Aquí en el corazón queda el dolor, dolor
inmenso propiciado por punzantes esquirlas de metal incandescente. La fragorosa
tormenta de insensatez que a despojos quisiera reducirnos y que indolente arroja su andanada para derramar sangre
inocente, es brutal desenfreno de inclinaciones
fratricidas pero nunca mensaje de libertad ni de justicia.
Desde las carnes destrozadas de los soldados
muertos rebrotará la insumisa pasión por
proteger la tierra que a pulso cultivamos, aunque a estruendos de cañón
pretendan demolerla quienes en cínico delirio la aturden y la enlutan.
A las bondades del futuro y a la ingenuidad de
la esperanza hemos otorgado vocería para implorar la paz, pero el destino la
niega y la retiene. El antiguo memorial para conquistarla y conservarla parece
agigantar la maldita voracidad mineral de quienes nos la niegan.
Borrar las cicatrices de incontables
contiendas se vino a convertir en imposible empresa. A las absurdas
motivaciones territoriales de viejas guerras, y a las falaces convocatorias de
entendimiento que casi siempre se transformaron en nuevos desajustes políticos,
y condujeron a peligrosos desencuentros partidistas, se les vinieron a sumar
disparatadas ideas de proclamar repúblicas dentro de la República y luego
estados dentro del Estado.
Y en eso andamos y por eso nos matan. Los
parásitos que perforan la geográfica epidermis se resisten a desaparecer. Desde
los rudimentarios socavones de épocas remotas, cuando antaño se comenzaron a
horadar las entrañas del Macizo Colombiano y las ariscas nervaduras del Chocó,
del selvático Pacífico suroccidental, del Viejo Caldas, de la agreste
Antioquia, del indomable Boyacá y los rebeldes Santanderes, de nuevo desde esos
socavones se asoman los fantasmas de la minería depredadora y esclavista.

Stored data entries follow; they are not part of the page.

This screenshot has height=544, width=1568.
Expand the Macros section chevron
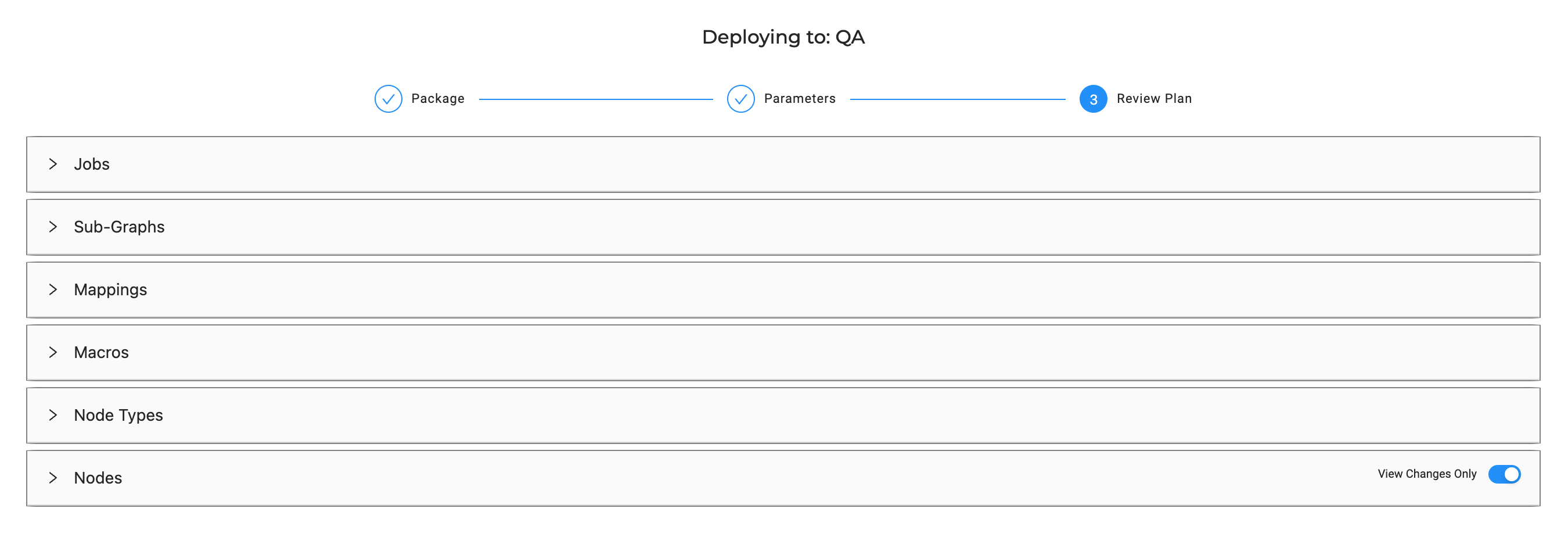tap(53, 352)
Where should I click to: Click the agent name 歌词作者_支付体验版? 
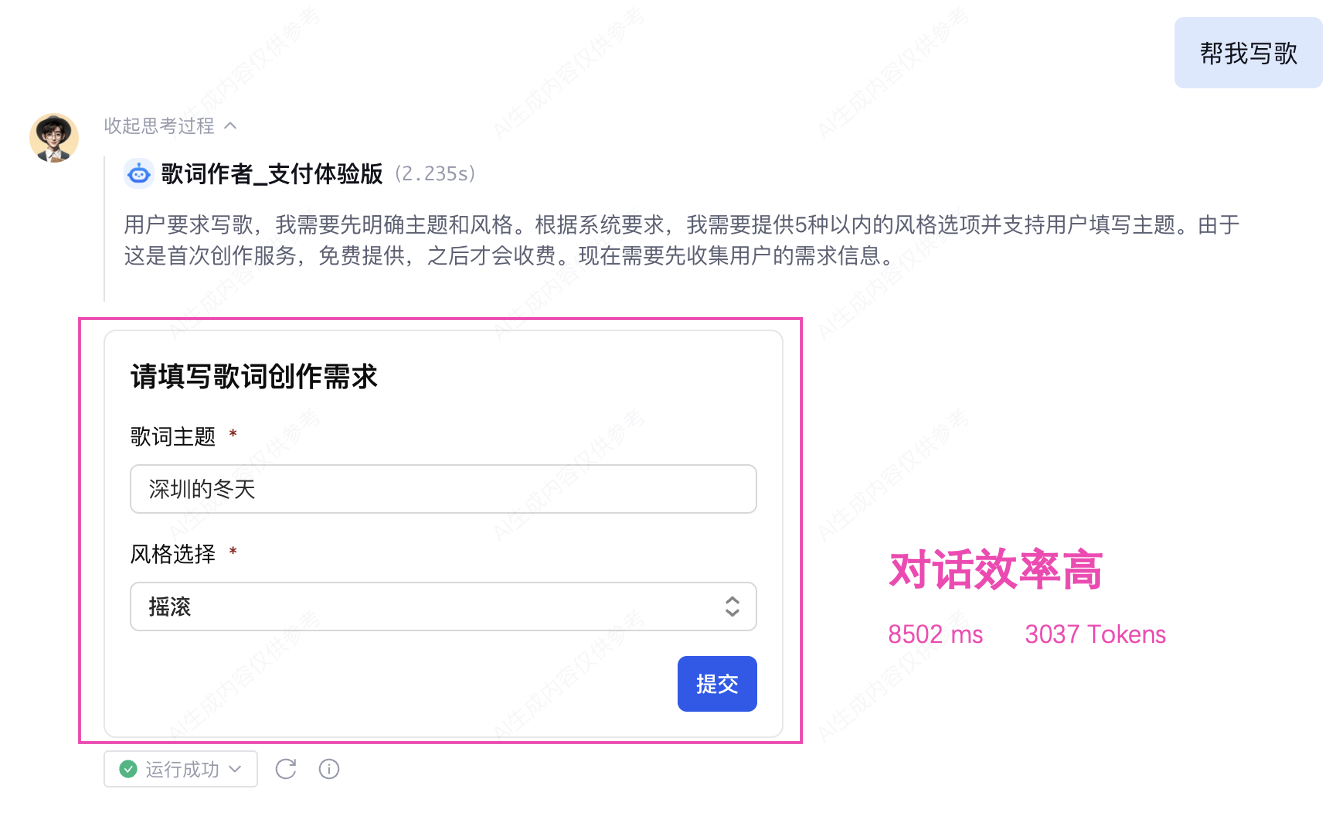coord(272,174)
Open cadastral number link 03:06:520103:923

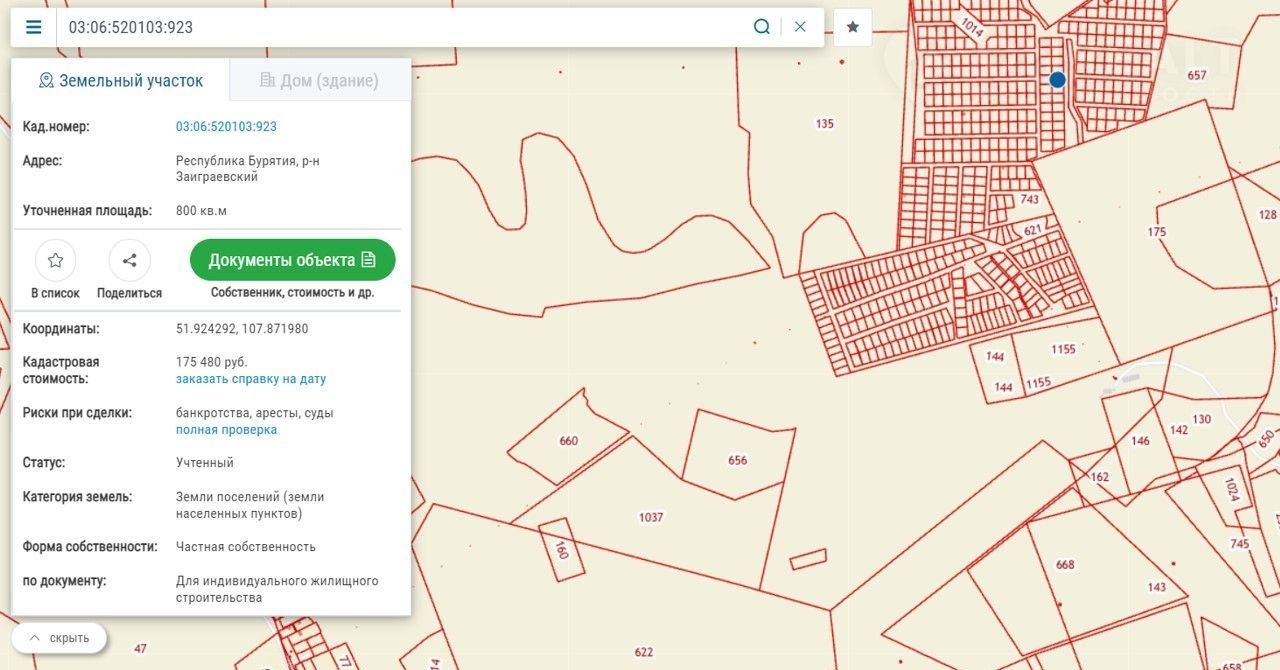(226, 127)
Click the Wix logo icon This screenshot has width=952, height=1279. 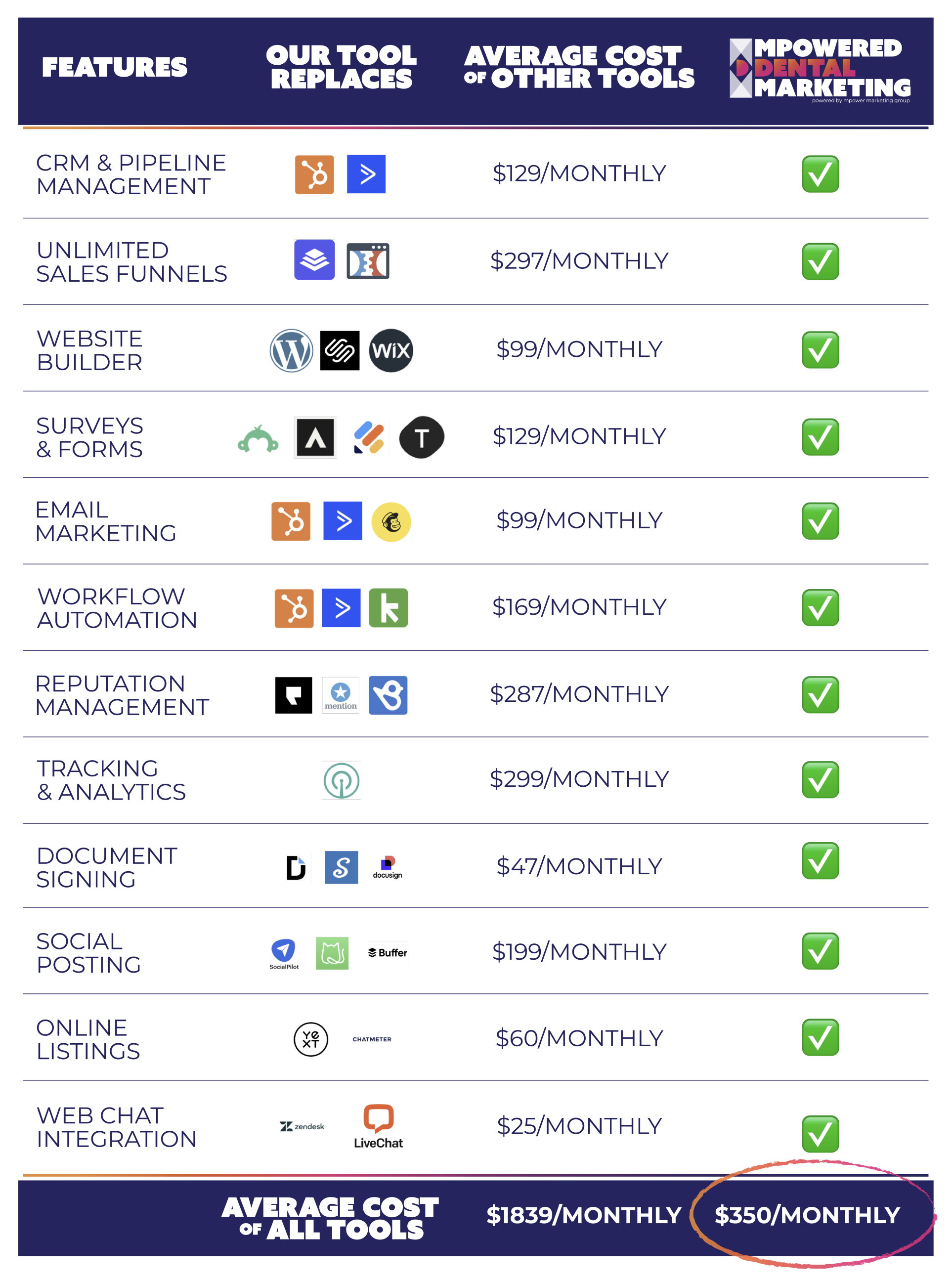(x=390, y=350)
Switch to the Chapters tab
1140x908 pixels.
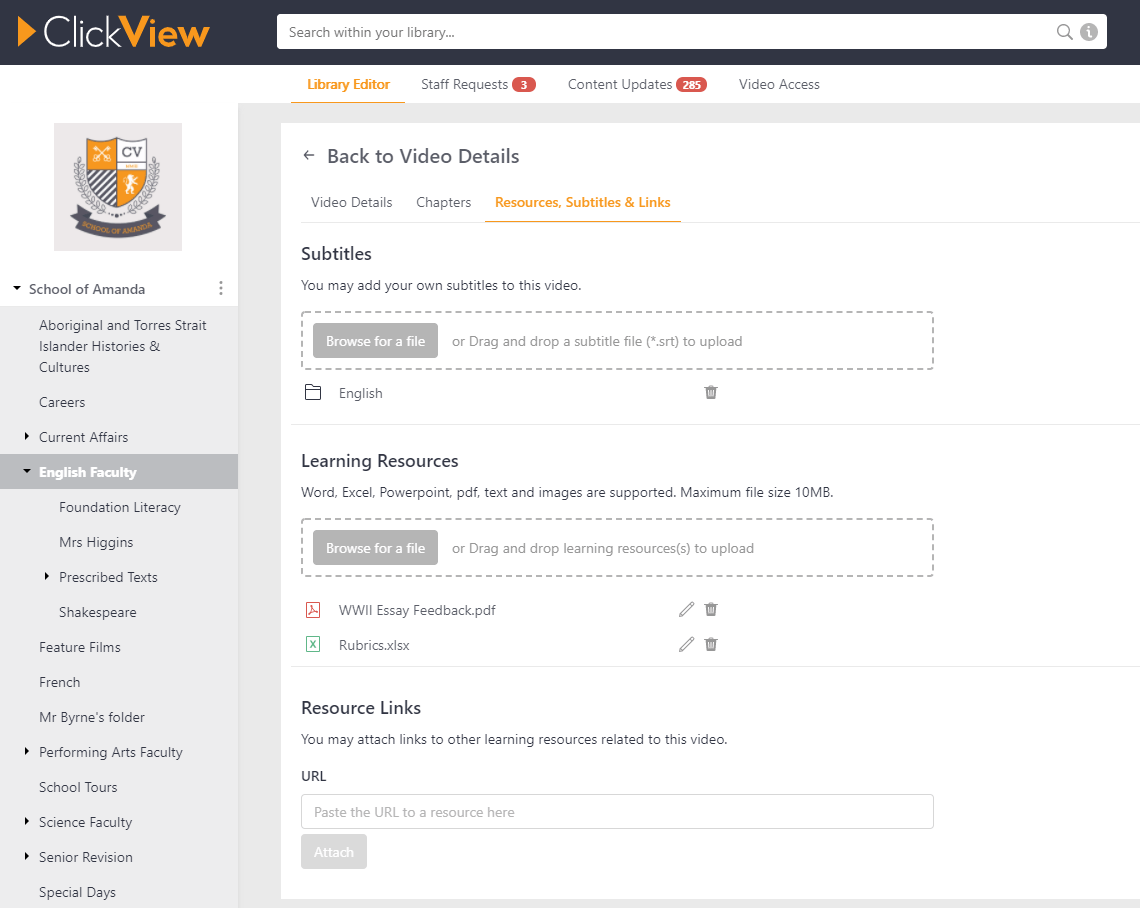point(443,202)
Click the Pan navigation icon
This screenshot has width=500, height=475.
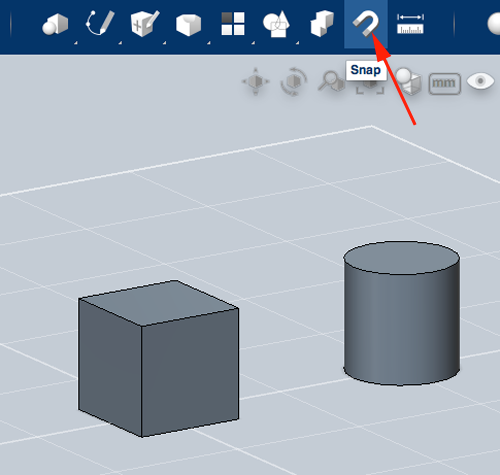tap(256, 81)
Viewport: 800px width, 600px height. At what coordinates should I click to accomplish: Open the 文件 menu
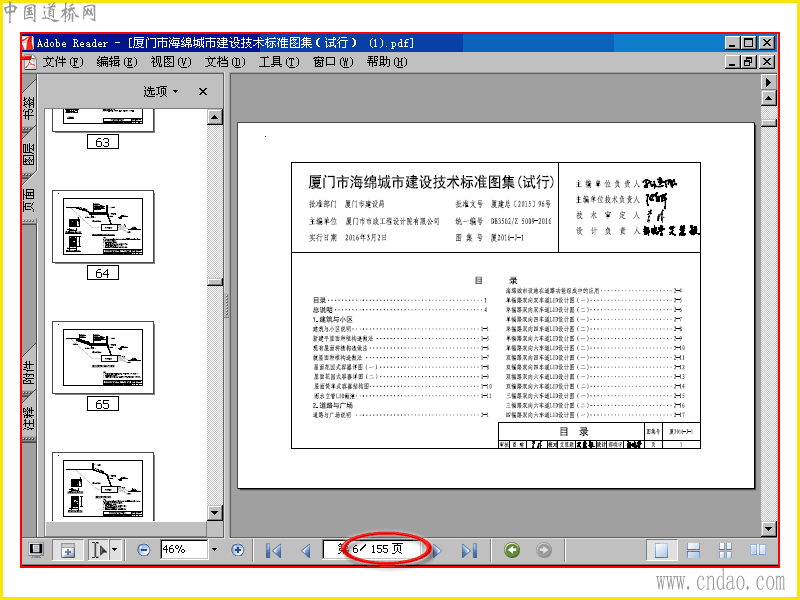coord(62,62)
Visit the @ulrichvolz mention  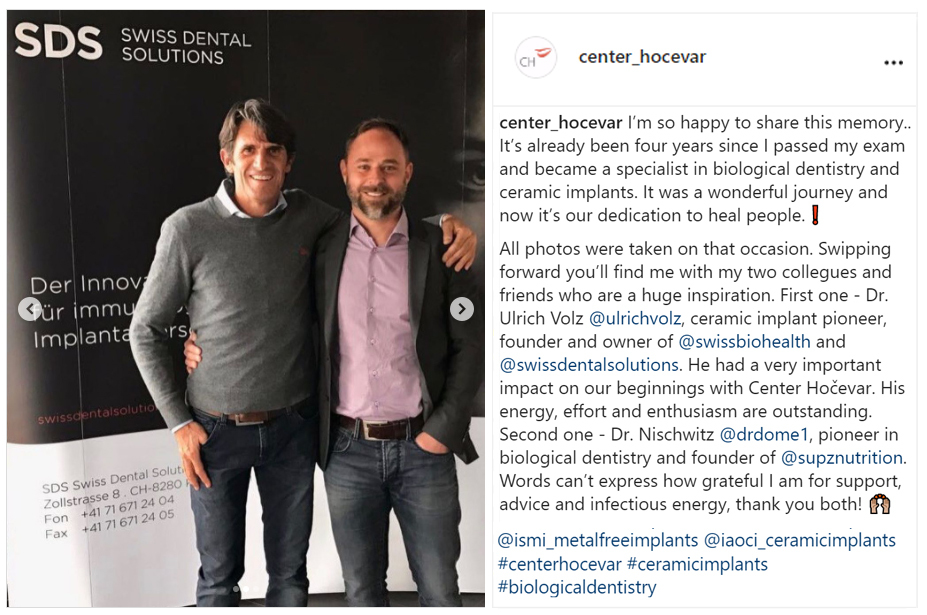[635, 319]
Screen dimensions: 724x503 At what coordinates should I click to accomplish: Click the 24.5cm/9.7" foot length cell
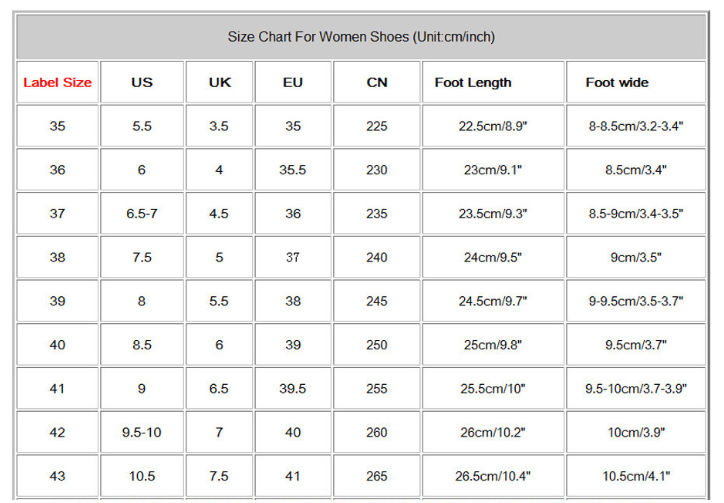(493, 302)
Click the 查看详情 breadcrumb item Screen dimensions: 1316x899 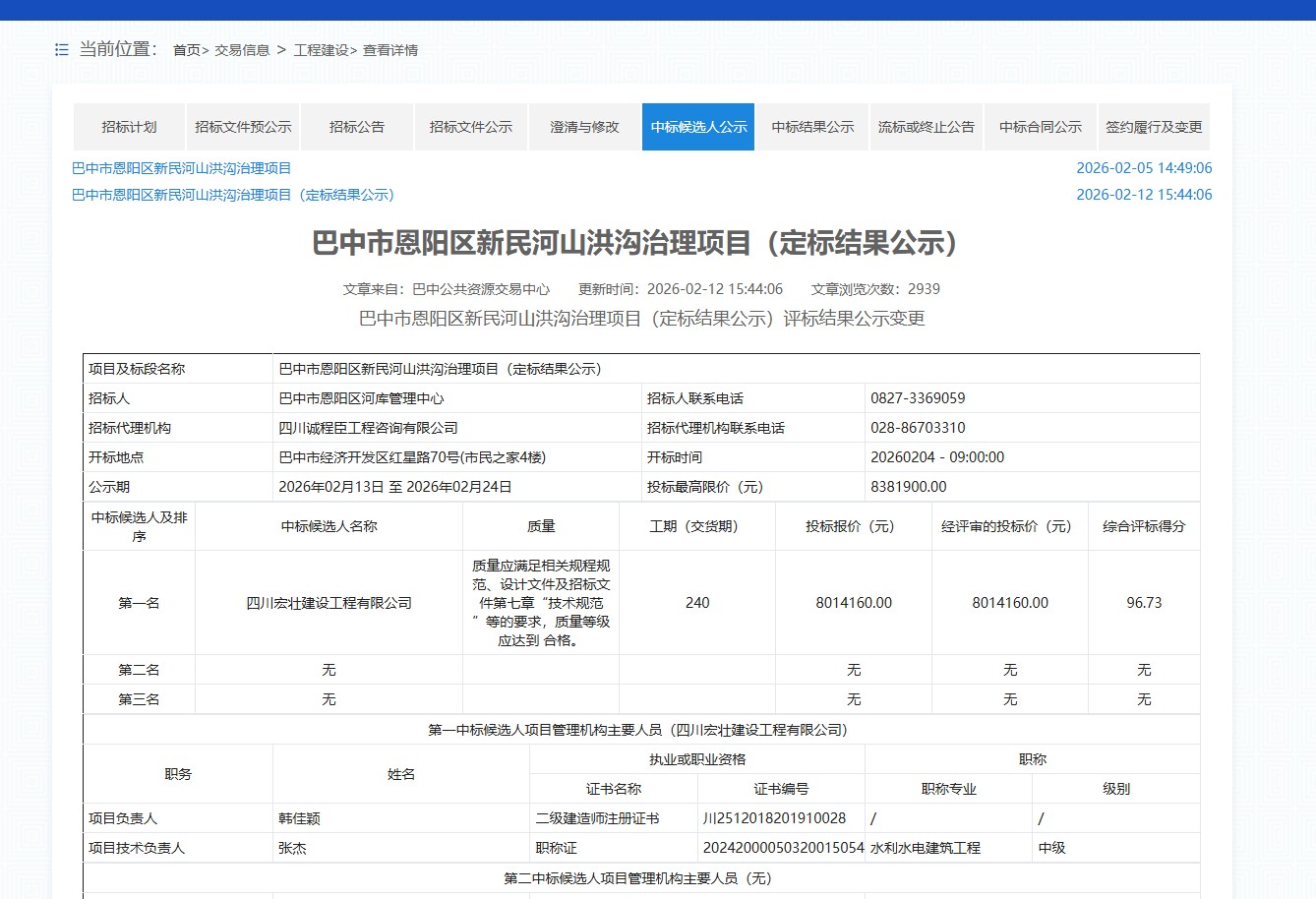390,50
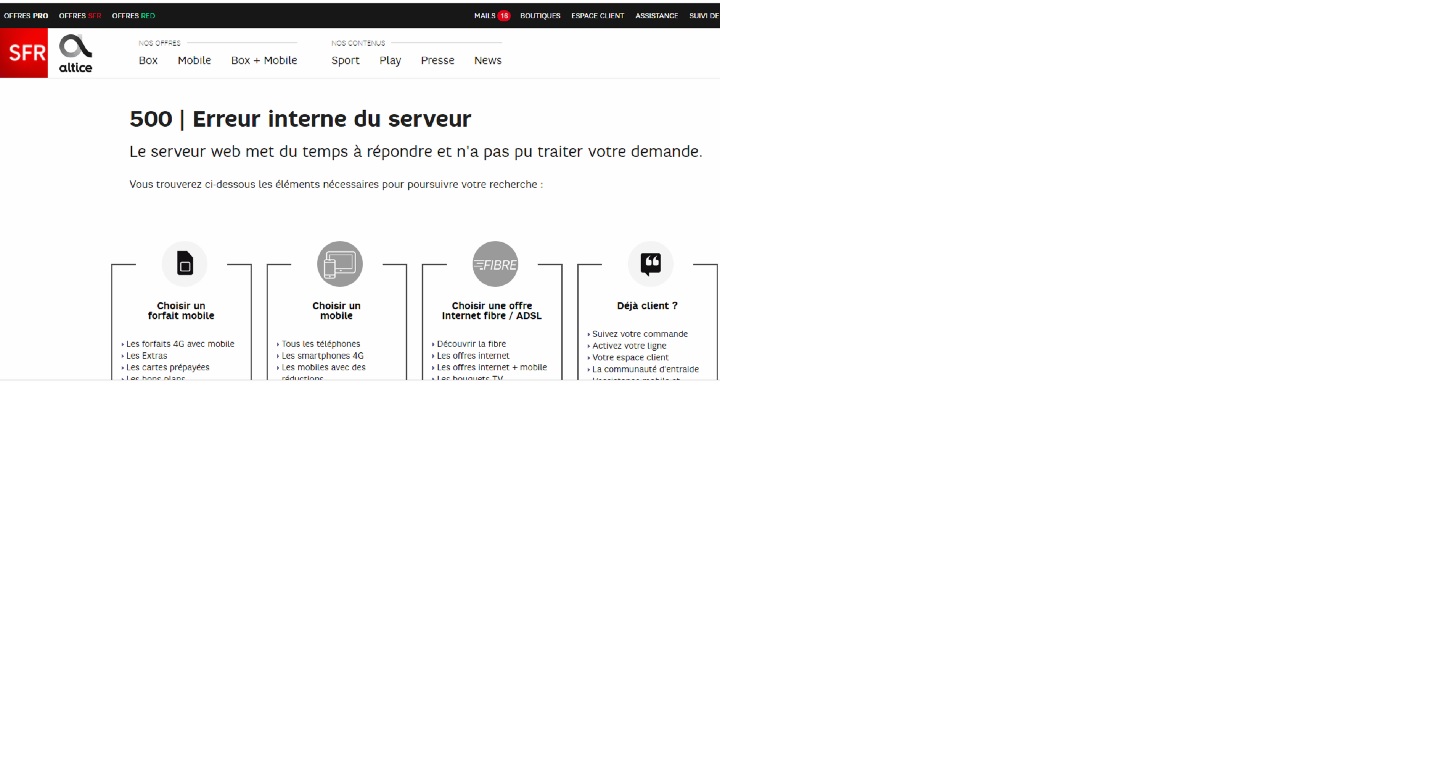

Esta guerra de hoy, la del postconflicto
santista, la que hace una semana fracturó el fatídico romance de las élites
gubernamentales con las élites delincuenciales, la que quebró la complicidad de
los silencios oficiales frente al incesante trajinar de máquinas pesadas por
entre desfiladeros y mesetas de la Cordillera Occidental, incluido el necesario
tráfico de lubricantes y combustibles requeridos para hacerlas funcionar,
descorre el velo que el Estado corrupto tiene tendido para facilitar los nuevos
enriquecimientos ilícitos, los nuevos blanqueos de capitales, y el sanguinario
acomodamiento de nuevas facciones delictivas, indiscutibles herederas del
narcotráfico, que también subsiste, pero que destina las utilidades de la droga
a la oscura explotación de minerales preciosos.
Paradójicamente la esperanza se nos quiebra en
la vereda La Esperanza, en cercanos espacios de masacres paramilitares, sobre la
ruta del Naya, en donde perversas sentencias judiciales arrebataron a la
Universidad del Cauca extenso predio de indiscutible importancia científica, en
las laderas del Pacífico, por donde ancestrales pobladores del altiplano
payanés, y mi propio abuelo Samuel Cuevas desde el municipio de Morales,
trajinaron a lomo de mula la centenaria trocha de Puerto Merizalde hasta las orillas del mar.
Agotado el despojo al Cauca, a su Universidad,
al equilibrio de la biodiversidad universal, que por lo menos se proteja a caucanos
raizales allá sobrevivientes, que a tiempo se contengan exterminios y desplazamientos.
Ya masacraron cinco civiles después de masacrar a los militares.